Which of the following is true regarding retroviral-like retrotransposons? a) They encode both a reverse transcriptase and an RNA polymerase. b) They have directly repeated long terminal repeats at their two ends when integrated into chromosomal DNA. c) Their genomic RNA can be translated to produce viral coat proteins. d) They leave double-strand breaks in the original donor DNA. e) The Alu element in our genome is an example of retroviral-like retrotransposons
b) They have directly repeated long terminal repeats at their two ends when integrated into chromosomal DNA. feedback: Retroviral-like retrotransposons resemble retroviruses in their replication, but lack the ability to produce a protein coat. They have directly repeated long terminal repeats at each end and are transcribed by cellular RNA polymerases. The transcript is then used as a template by a reverse transcriptase (encoded by the element) to make a double-stranded DNA copy that is then integrated into a new site on the chromosome using an integrase (also encoded by the element). This mechanism keeps the original copy unchanged. Alu elements are nonretroviral retrotransposons.

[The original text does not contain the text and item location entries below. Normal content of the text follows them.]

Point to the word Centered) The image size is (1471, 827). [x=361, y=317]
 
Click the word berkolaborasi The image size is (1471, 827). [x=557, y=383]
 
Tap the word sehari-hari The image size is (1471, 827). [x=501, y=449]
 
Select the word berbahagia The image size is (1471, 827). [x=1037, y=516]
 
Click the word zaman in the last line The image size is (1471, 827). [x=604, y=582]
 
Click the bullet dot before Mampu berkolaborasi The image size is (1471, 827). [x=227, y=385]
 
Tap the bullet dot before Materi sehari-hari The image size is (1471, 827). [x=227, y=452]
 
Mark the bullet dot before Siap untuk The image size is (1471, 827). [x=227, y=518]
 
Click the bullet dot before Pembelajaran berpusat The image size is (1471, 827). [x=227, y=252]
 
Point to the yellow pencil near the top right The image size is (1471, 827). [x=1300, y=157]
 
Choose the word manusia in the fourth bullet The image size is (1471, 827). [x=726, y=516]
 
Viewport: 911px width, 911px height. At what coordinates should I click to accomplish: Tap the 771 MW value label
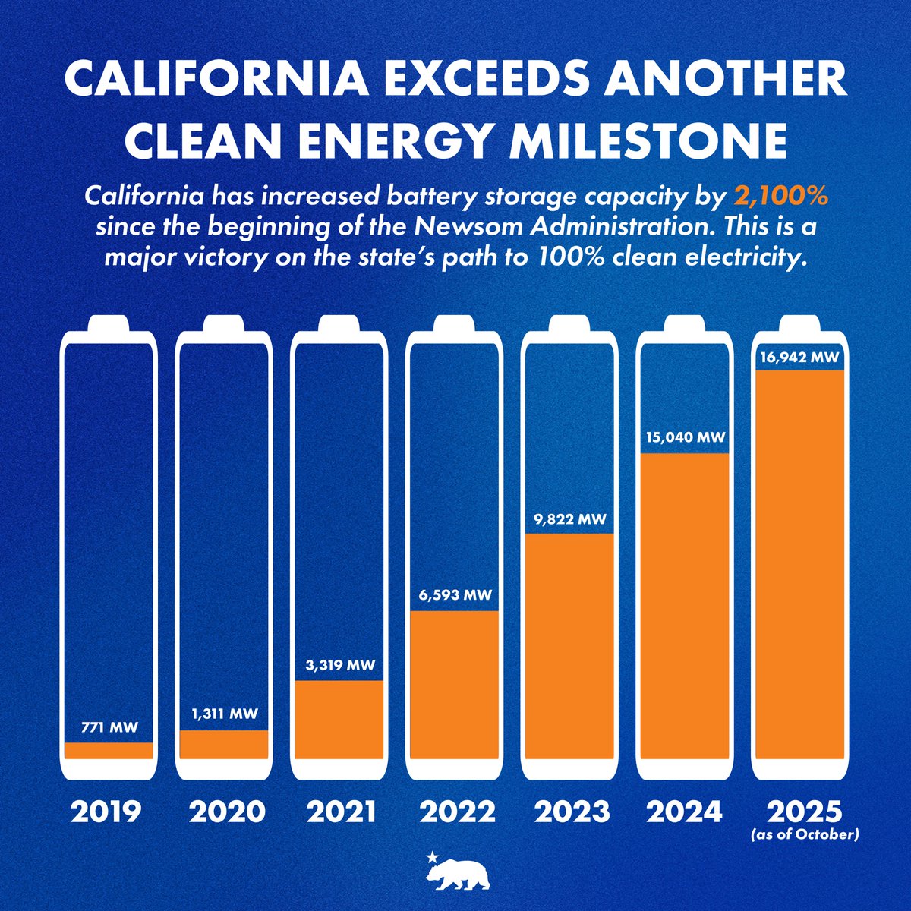109,728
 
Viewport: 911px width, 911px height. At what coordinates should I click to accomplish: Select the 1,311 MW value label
225,714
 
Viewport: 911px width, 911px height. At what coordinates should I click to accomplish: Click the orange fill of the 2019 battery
109,750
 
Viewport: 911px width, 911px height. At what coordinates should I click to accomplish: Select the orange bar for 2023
569,645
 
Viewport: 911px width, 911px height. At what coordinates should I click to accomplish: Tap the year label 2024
685,812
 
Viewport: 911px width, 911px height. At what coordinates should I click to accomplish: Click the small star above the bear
432,856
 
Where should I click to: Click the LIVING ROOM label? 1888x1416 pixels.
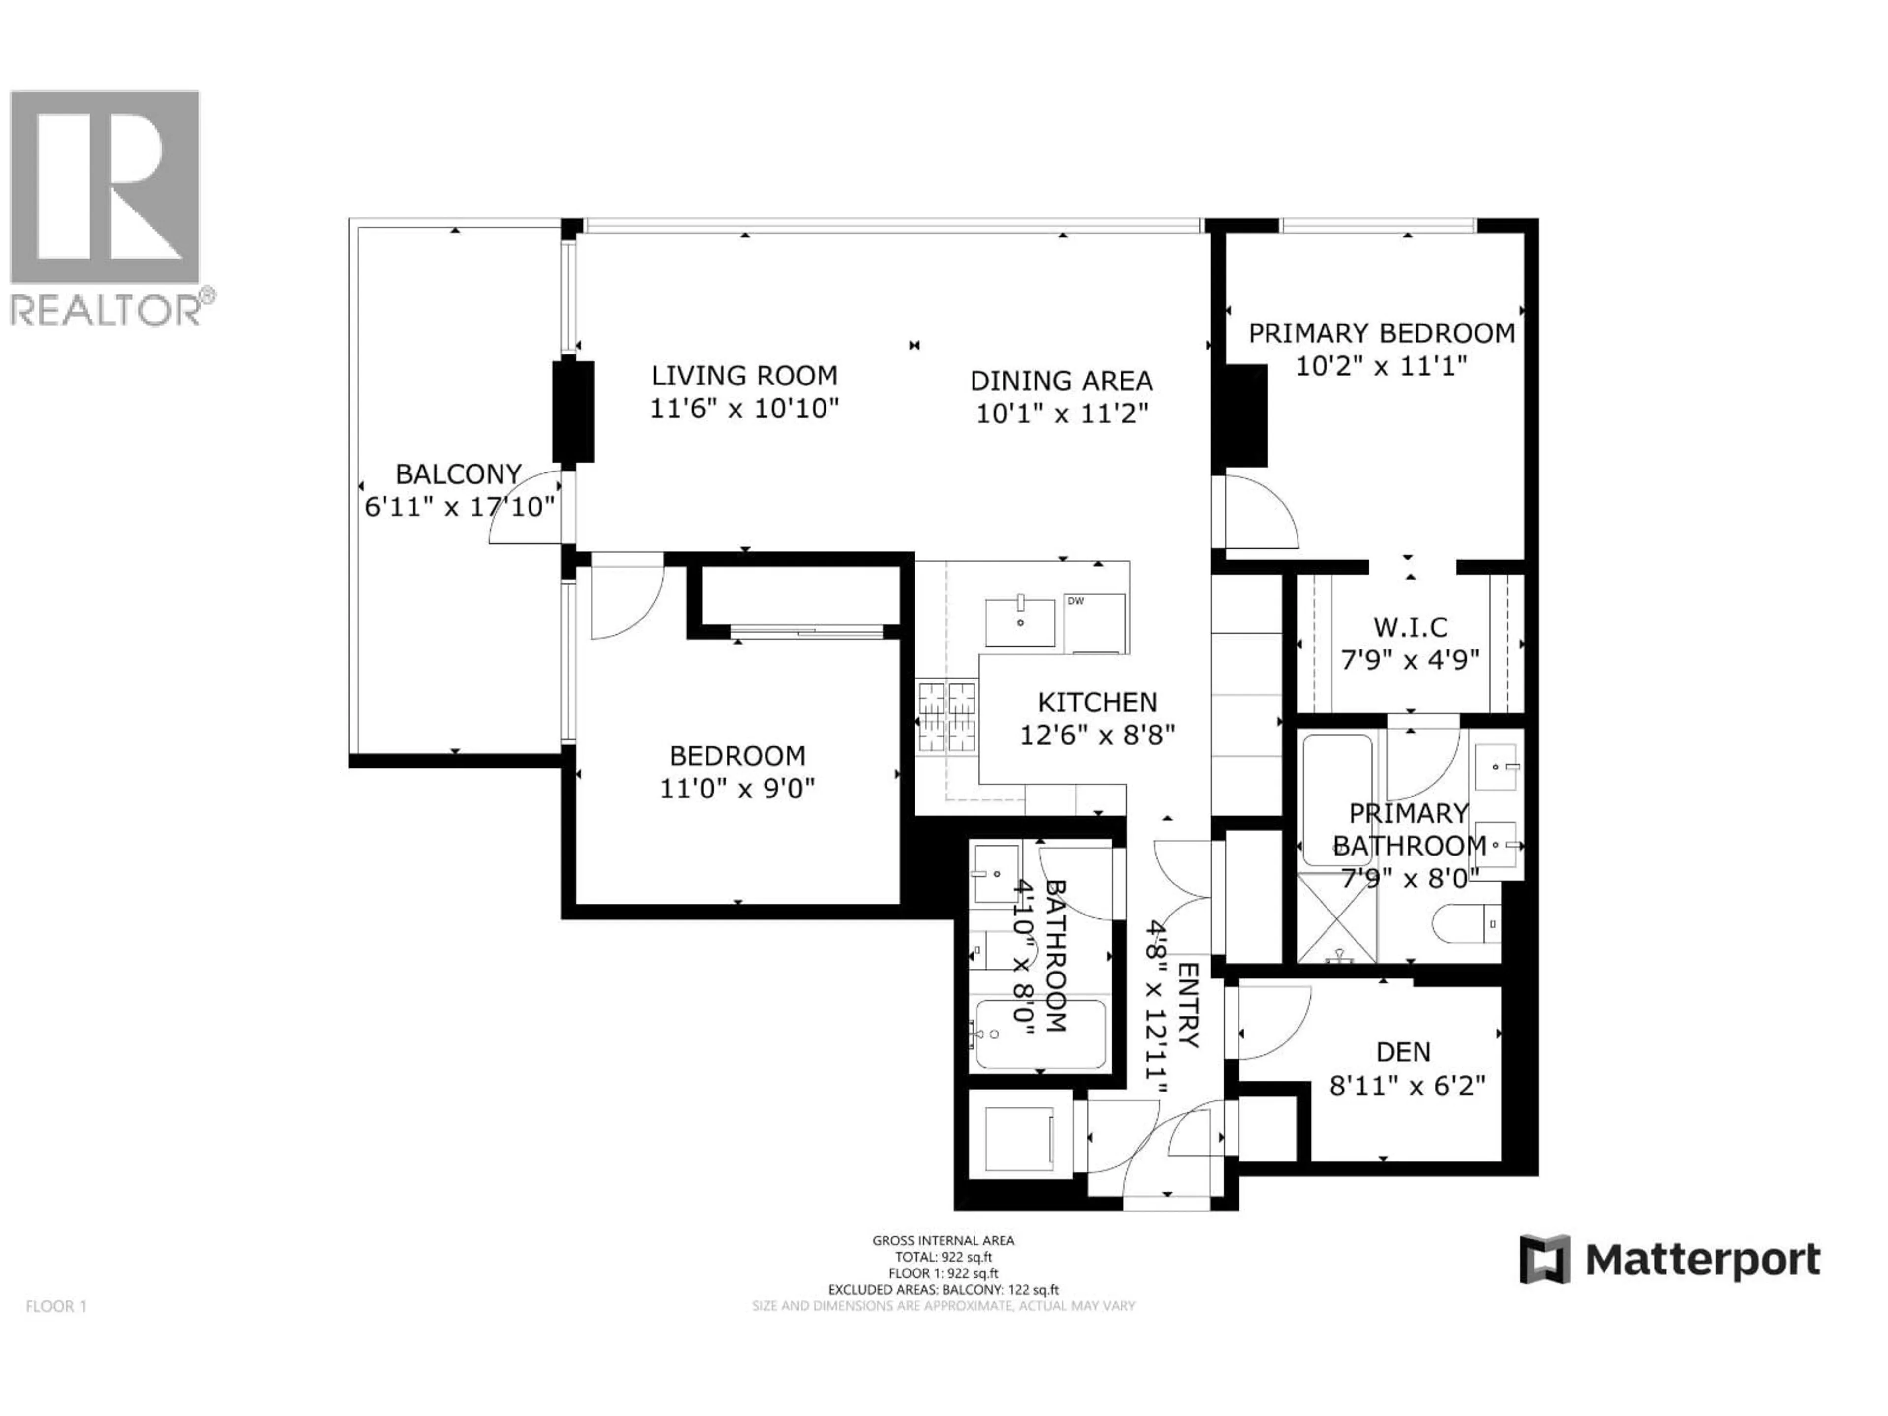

In meiosis, a crossover in one position is thought to inhibit crossing-over in the neighboring regions. This regulatory mechanism ... a) results in a very uneven distribution of crossover points along each chromosome. b) ensures that even small chromosomes undergo at least one crossover. c) controls how the Holliday junctions are resolved. d) All of the above.
b) ensures that even small chromosomes undergo at least one crossover. feedback: The poorly understood regulatory mechanism of crossover control ensures a roughly even distribution of crossover points along chromosomes. It also ensures that each chromosome undergoes at least one crossover every meiosis. For many organisms, roughly two crossovers per chromosome occur, one on each arm.
What are the products of deamination of cytosine and 5-methyl cytosine, respectively? a) thymine and uracil b) thymine in both cases c) uracil and thymine d) uracil in both cases e) xanthine and hypoxanthine
c) uracil and thymine feedback: The use of thymine instead of uracil by DNA has the advantage that deamination of cytosine (to uracil) can be readily detected as an abnormal base in DNA. However, deamination of 5-methyl cytosine (a modification that is found in vertebrate DNA) can produce thymine and lead to mutations at a higher rate.